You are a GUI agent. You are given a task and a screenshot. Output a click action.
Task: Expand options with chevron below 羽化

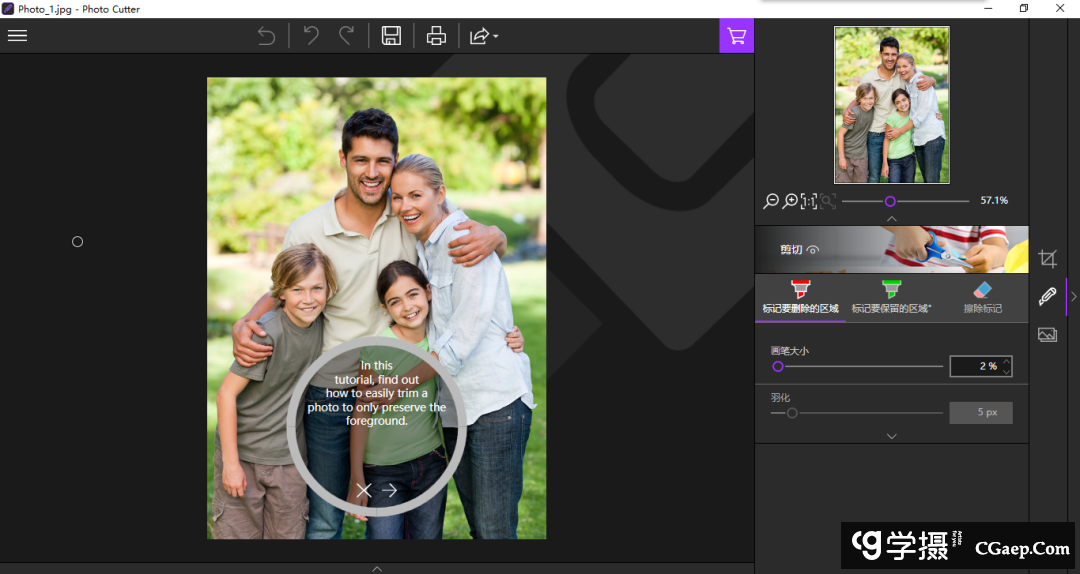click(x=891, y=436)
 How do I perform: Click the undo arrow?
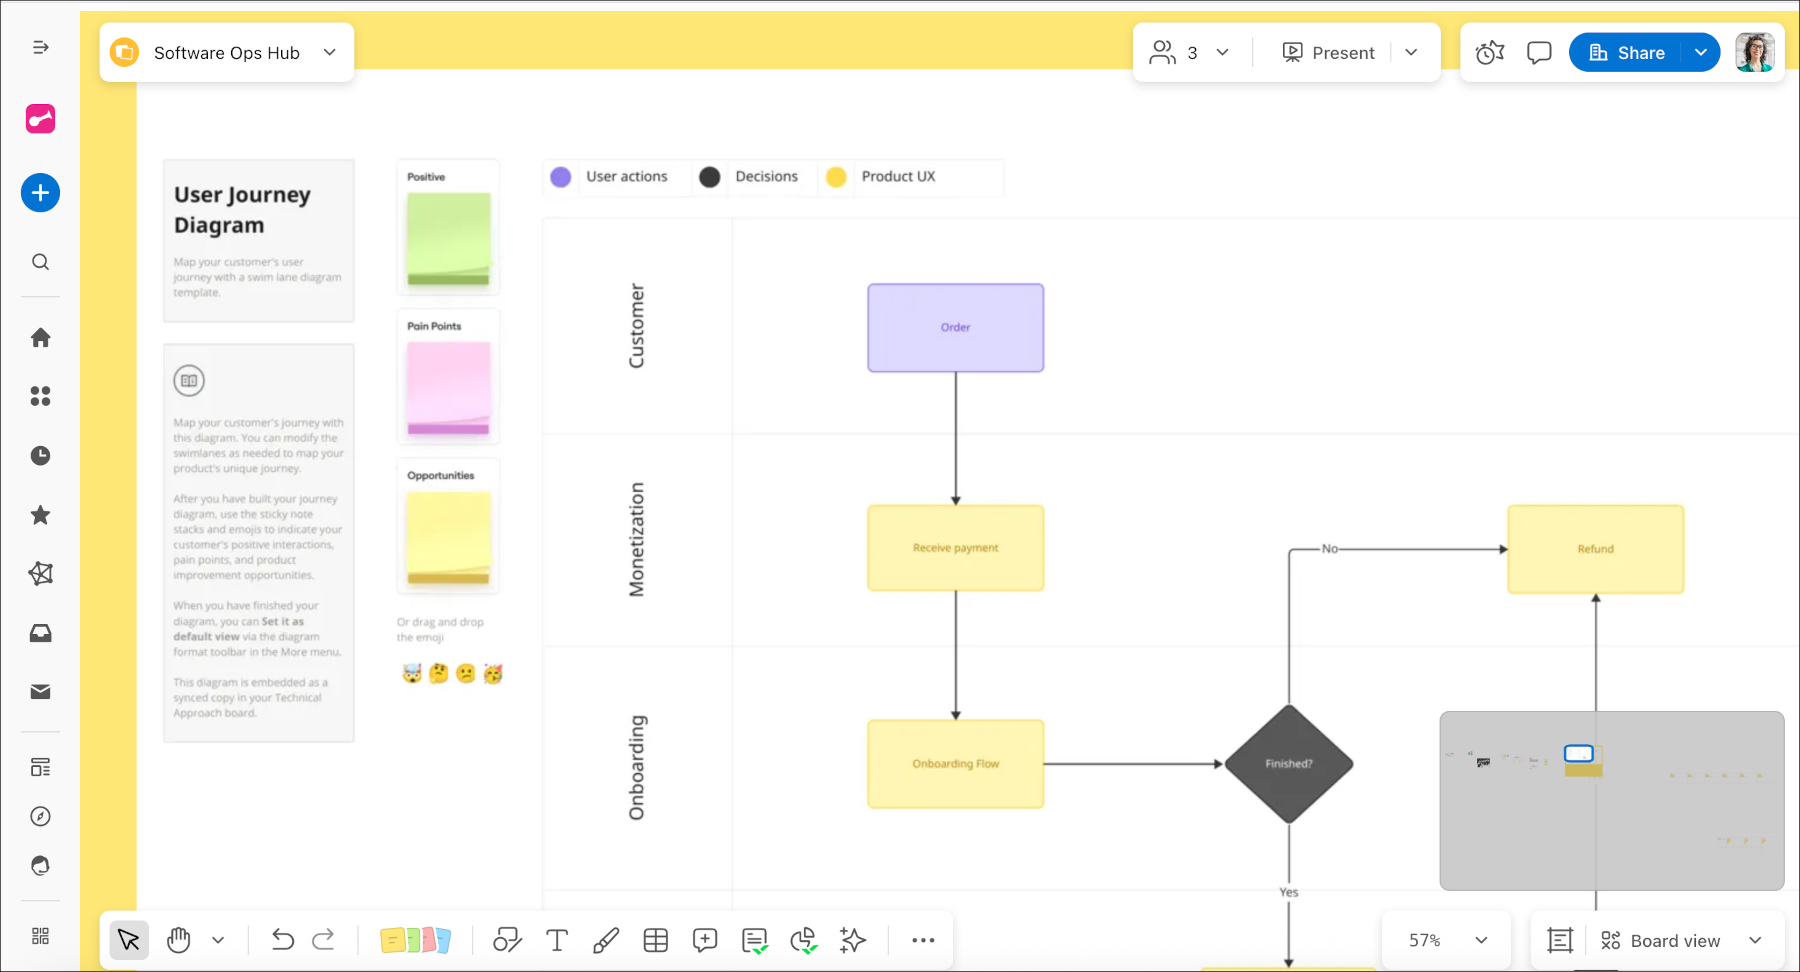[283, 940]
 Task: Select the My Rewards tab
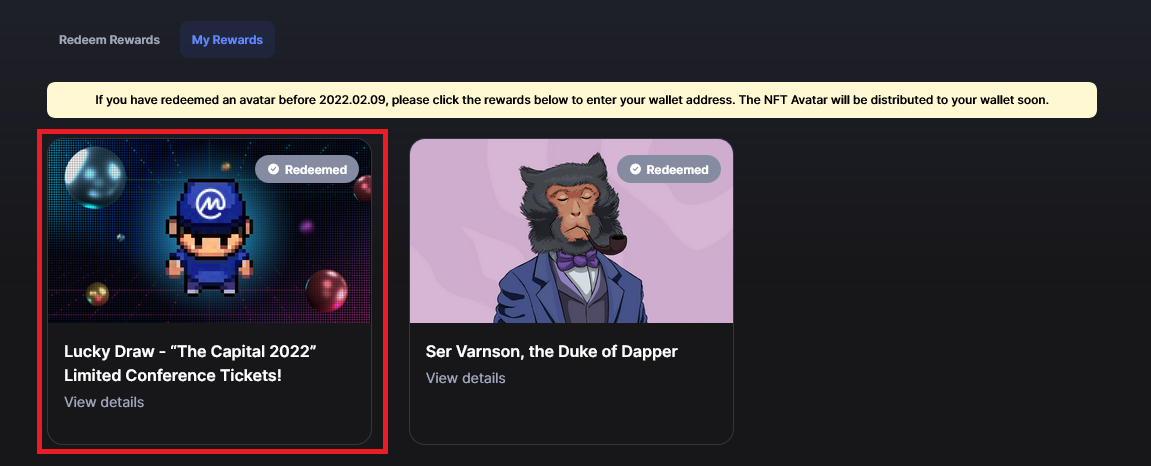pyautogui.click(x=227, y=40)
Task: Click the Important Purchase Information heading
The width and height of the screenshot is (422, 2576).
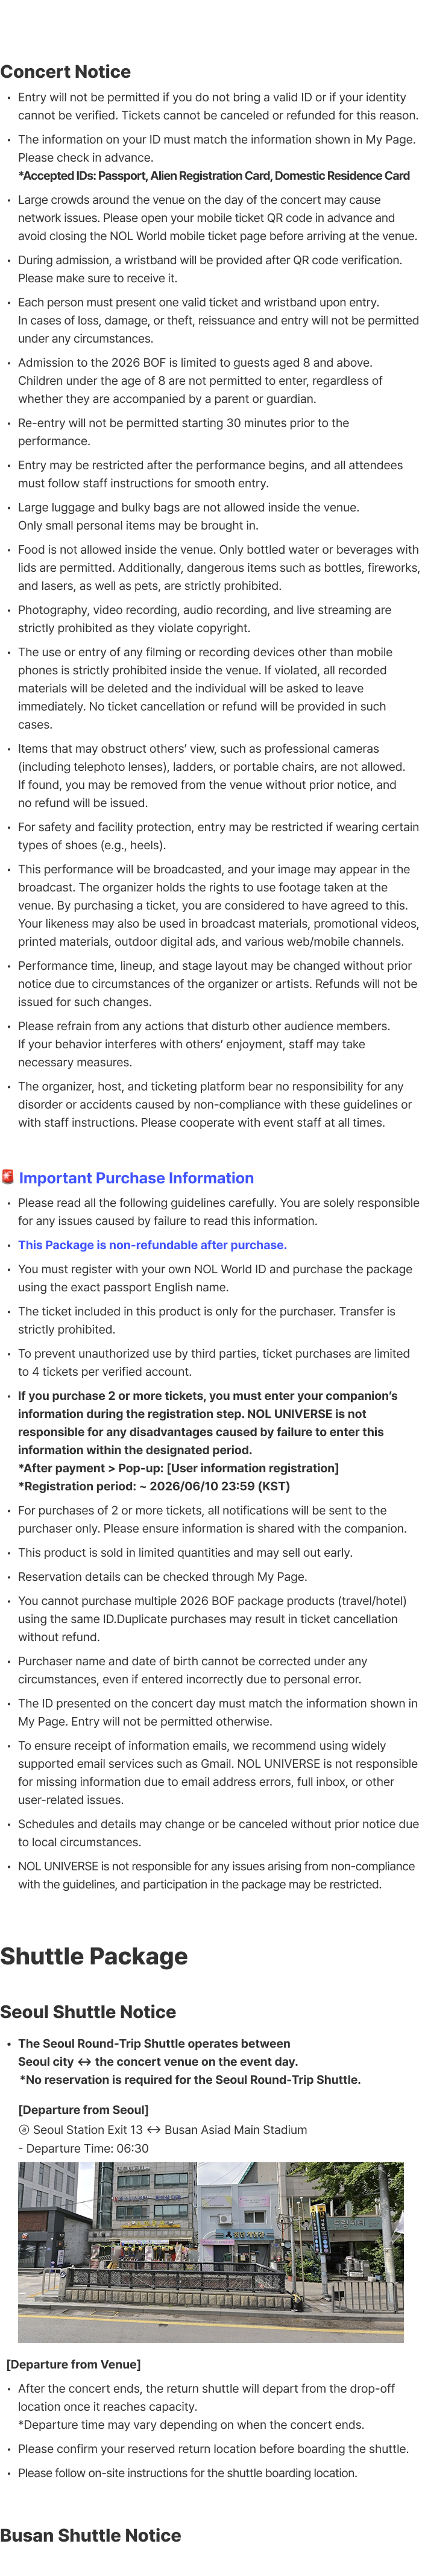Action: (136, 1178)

YOUR TASK = Set down exactly and only the lines from the line that contains "Task: Expand options with chevron below 羽化" through the last line of the entries above, with both of those lines included and the pictures left out.

RESPONSE BELOW =
Task: Expand options with chevron below 羽化

click(x=891, y=436)
 How do I perform: Click the undo arrow?
[283, 940]
 Task: Select the My Rewards tab
pyautogui.click(x=227, y=40)
Task: Click the Important Purchase Information heading
The width and height of the screenshot is (422, 2576).
Action: (136, 1178)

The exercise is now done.